Позвонила Марион и попросила, чтобы я для нее подробно описала, что чувствовала при встрече с… Ли Холманом. Я даже плечами пожала:
– При чем здесь мой первый муж?
– Вивьен, пожалуйста…
– Ну, хорошо, я напишу. Конечно, первые годы после того, как я ушла к Ларри, было трудно, Холман не давал развод, но теперь мы друзья. И даже Ларри сейчас не против нашей дружбы.
– Сначала не о разводе, а о встрече и семье. Все же вам есть о чем вспомнить, у вас дочь.
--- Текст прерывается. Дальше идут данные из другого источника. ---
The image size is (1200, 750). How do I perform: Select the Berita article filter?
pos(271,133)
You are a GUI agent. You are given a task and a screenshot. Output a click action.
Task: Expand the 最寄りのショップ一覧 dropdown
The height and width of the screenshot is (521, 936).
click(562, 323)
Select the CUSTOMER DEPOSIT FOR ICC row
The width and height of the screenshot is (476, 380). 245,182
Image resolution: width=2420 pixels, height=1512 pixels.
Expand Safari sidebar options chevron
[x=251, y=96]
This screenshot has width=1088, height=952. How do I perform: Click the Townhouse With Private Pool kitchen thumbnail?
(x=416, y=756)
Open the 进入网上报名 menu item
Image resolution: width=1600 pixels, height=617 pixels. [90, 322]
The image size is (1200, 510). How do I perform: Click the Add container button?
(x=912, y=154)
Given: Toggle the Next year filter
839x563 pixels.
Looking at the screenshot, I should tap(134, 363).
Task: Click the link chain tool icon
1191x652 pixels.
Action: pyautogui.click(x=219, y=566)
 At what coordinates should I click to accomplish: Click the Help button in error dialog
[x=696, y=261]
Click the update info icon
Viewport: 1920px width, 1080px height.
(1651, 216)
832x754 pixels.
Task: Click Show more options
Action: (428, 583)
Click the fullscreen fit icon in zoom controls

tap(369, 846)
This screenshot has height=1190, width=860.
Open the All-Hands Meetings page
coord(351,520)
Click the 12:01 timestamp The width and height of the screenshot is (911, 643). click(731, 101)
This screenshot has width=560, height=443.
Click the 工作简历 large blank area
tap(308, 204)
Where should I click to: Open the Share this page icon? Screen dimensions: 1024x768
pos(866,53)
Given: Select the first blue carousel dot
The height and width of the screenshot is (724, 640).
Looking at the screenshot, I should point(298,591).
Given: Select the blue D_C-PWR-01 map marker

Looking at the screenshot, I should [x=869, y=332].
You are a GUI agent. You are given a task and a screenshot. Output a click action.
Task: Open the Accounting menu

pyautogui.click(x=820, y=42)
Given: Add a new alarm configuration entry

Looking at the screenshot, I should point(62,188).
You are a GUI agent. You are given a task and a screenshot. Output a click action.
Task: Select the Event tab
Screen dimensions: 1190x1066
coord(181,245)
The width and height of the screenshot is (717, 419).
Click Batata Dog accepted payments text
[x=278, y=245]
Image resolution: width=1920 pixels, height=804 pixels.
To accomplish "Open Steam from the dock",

А вот потом подробно опишите свои и, как вам кажется, его чувства во время и после развода. Не страшно, что придется повторяться. Думаю, посмотрев внимательно сначала на Ли, а потом на Ларри, вы многое поймете.
Эти подробности Ларри уже вовсе ни к чему, потому пишу, ни к кому не обращаясь либо обращаясь к Ли.
С Ли Холманом мы познакомились в феврале 1932 года. Ли было тридцать два, он уже вполне состоялся как личность и как профессионал, был красив спокойной мужской красотой без смазливости, зато с атлетическим сложением, обожал яхты, верховую езду, мотоциклы, автомобили, путешествия и друзей, с которыми было бы не скучно и можно совершить рискованные походы. В зале суда звезд с неба не хватал, потому что при юридическом образовании и добросовестной въедливости не был «книжным червем».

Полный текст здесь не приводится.